Author Topic: What would you do with $23,148,855,308,184,500?  (Read 14799 times)

Actually, I'd buy land somewhere in the world and make my own nation state. And, I'd have cement bricks made like Legos so everyone can make their own real house build as if they were minifigs.

i have a  better idea id buy the internets.

Actually, I'd buy land somewhere in the world and make my own nation state. And, I'd have cement bricks made like Legos so everyone can make their own real house build as if they were minifigs.

I was thinking about buying an island :D.

i have a  better idea id buy the internets.

I don't think that would be enough.

I'd buy Sealand (smallest country, 780 million dollars) and rename it Coltania

Nexon cash
Blockland keys
Nexon ( :cookieMonster: )
A panda named Zippy
lots of games
Roblox, if only to kill it forever.
A computer that isn't stuff
A printer
A scanner
(Insert clever place to put money here)
Huge-ass TV
Xbox 360
Ps3
Japan  :cookieMonster:

I would will it to my dog, then when i die my family will probobly kill each other for ownership of the dog. and I'd make it a BIG dog :D

forget my previous post.
I would give it ALL to charity.
All you gay greedy forgets can go and die. :cookieMonster:

I'd give it to the government, and then make them agree to the terms stated in Armageddon. (never pay taxes again, no criminal record, etc)

I would buy the internet.

I'd put half of it to universal health care for the US.

I would buy the internet.
I don't think that would be enough.
An endless cycle of fail soon occuring...

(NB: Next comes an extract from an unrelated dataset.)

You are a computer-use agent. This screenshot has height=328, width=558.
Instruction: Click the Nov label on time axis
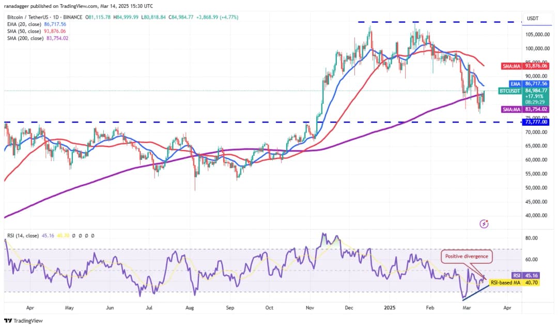click(309, 307)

I'd buy meself an endless supply of Hamburger Helper.

Mac N' Cheese + Hamburgar FTW!

I'd buy meself an endless supply of Hamburger Helper.

Mac N' Cheese + Hamburgar FTW!
:D

I'd give it to the government, and then make them agree to the terms stated in Armageddon. (never pay taxes again, no criminal record, etc)
It's been said already.
Yes, because giving government money back to the government makes sense.